Bölüm 78

697 86 49
                                    

Udros, Trice ve ben...

Üçümüz de yerde oturmuş hiç konuşmadan birbirimize bakıyorduk.

Trice; Udros'un kedi kuyruğu ile oynarken Udros, Trice'in bu tavırlarına önceden beri alışmış olmasına rağmen utandığını belli eden bir bakış attı.

Trice tabii ki umursamadı ve sessizce kuyruğu ile oynamaya devam etti.

Trice, bir kedi aşığı...

Zihnimdeki düşünceler susmak bilmezken, sessizliğim devam ediyordu.

Üçümüz de tam olarak nasıl başlamamız gerektiğini bilmiyorduk.

1000 yıl sonra bir araya gelmiş 3 arkadaş...

Konuşulacak çok şey var ama hepimiz susuyoruz.

"63...64...65!.." Bakışlarım şınav çekerken aynı zamanda da şınavlarını sayan Charles'a döndü.

Oluşturduğu kas geliştirme programı neticesinde nerede olursak olalım egzersizini ertelemeyeceğini söyledi.

Daha yapılı bir vücuda sahip olmak için gerçekten çabalıyor.

İhtiyacı olmasa bile...

Hafifçe gülümsedim ve önüme döndüm.
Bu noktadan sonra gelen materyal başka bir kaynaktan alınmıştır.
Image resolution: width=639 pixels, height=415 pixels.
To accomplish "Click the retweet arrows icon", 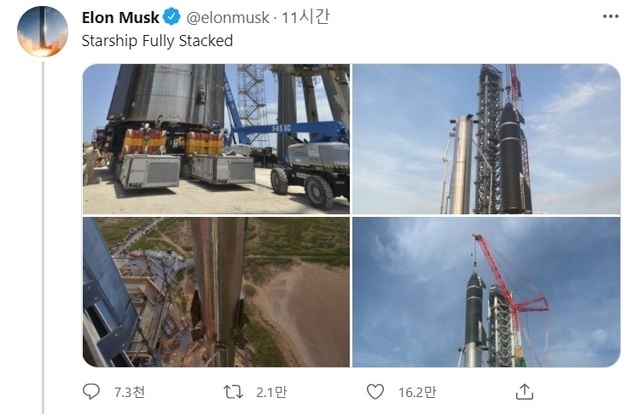I will (233, 392).
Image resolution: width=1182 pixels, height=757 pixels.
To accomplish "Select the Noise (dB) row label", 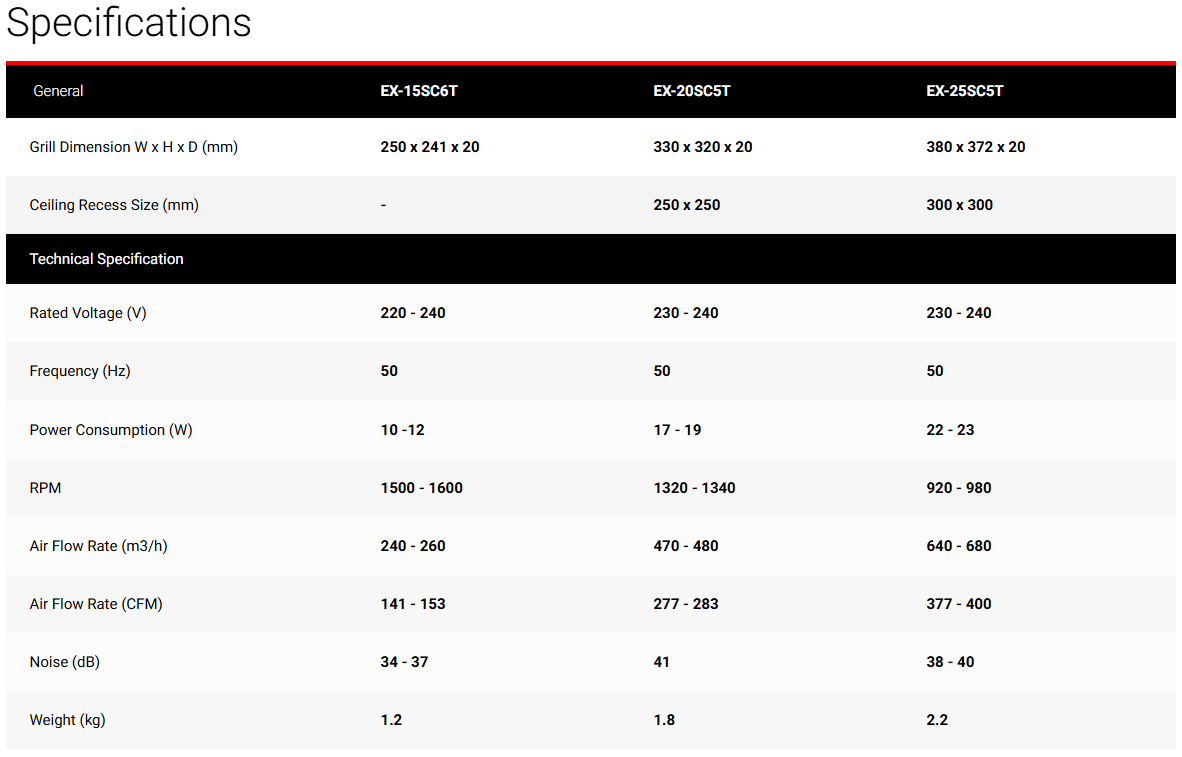I will click(64, 662).
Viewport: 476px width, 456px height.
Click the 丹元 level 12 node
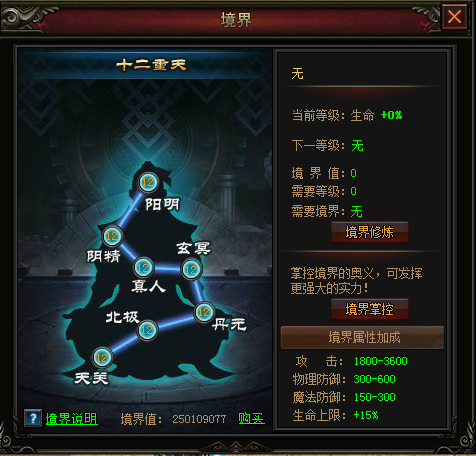(x=204, y=312)
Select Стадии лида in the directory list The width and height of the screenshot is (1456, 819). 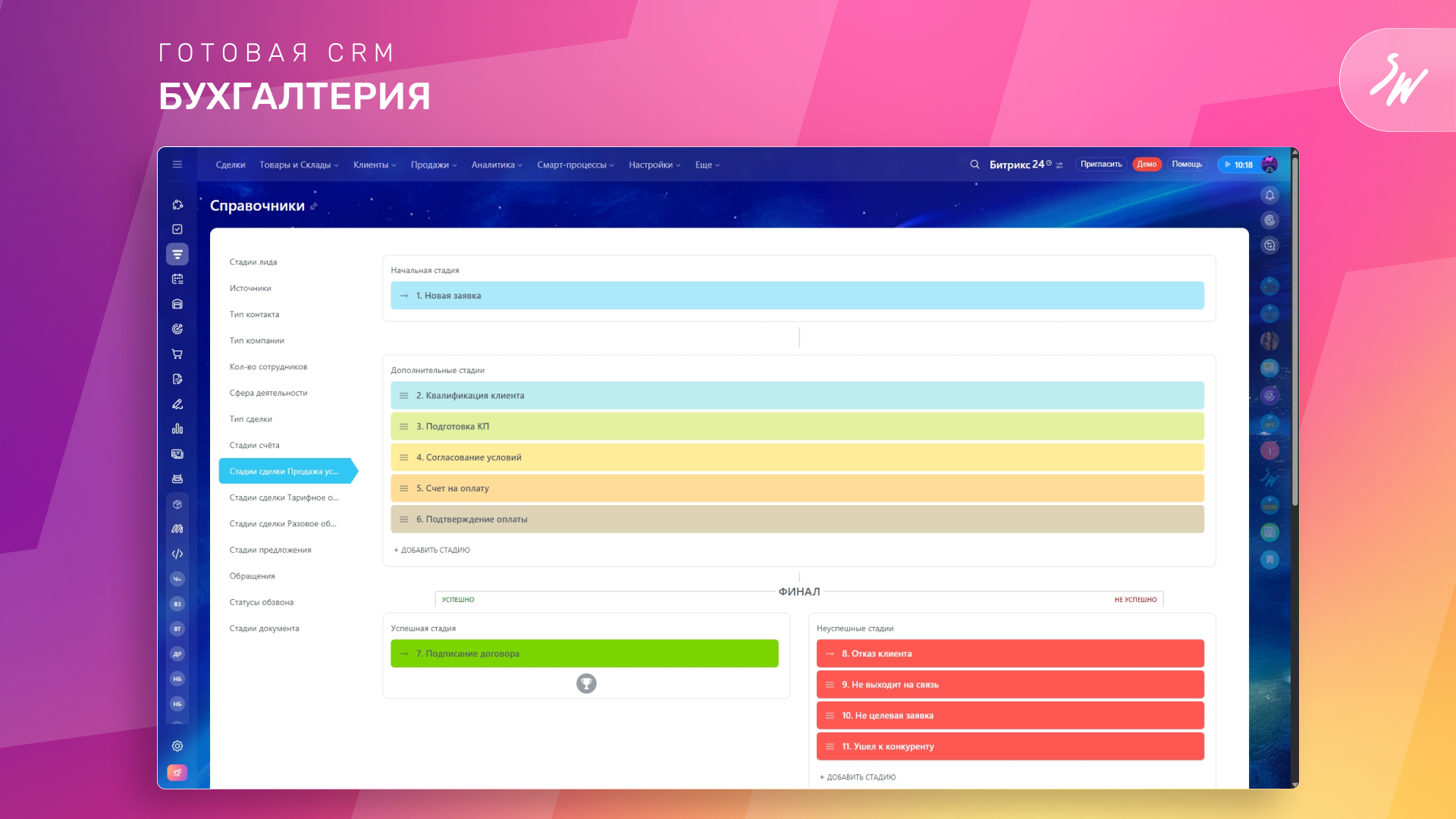[253, 262]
Yarı insan hizmetçilerin getirdiği yeşil çayın 5. bardağını içince de 'tamam' dedim.

Artık konuşmalıyız.

Boğazımı temizledim ve diğer ikisinin dikkati üzerime çekildi. "Öncelikle Udros, senin neler yaptığını ve nasıl olduğunu duymak isterim. Bize anlatmaya ne dersin?"

Udros başıyla onayladı. "Son 1000 yılda tüm ırklar birbirine düşman oldu denebilir. Ben ise hiçbir şekilde bu durumu değiştiremeden yaşamaya devam ettim. Tek yapabildiğim şey, yarı insanları korumaya çalışmaktı. Onda bile tam anlamıyla başarılı olduğumu söyleyemem."

(Trice) "O yüzden mi yarı insanlar ile bu ıssız yere taşındın, onları korumak istediğin için?"

(Bu sırada Trice hâlâ Udros'un kuyruğu ile oynuyor.)

(Udros) "Evet, tüm yarı insanları tek bir bölgede toparlamayı amaçladım. Artık onları daha kolay kontrol edebiliyorum."

Trice de ben de Udros'a gülümsedik. Güven verici bir ses tonunda konuştum. "Gerçekten de çok çabaladın, harika bir insansın Udros!"

"81!!! 82!!! 83!!!"

Charles'ın şınav sayarken yükselen sesi ile hepimiz ona döndük.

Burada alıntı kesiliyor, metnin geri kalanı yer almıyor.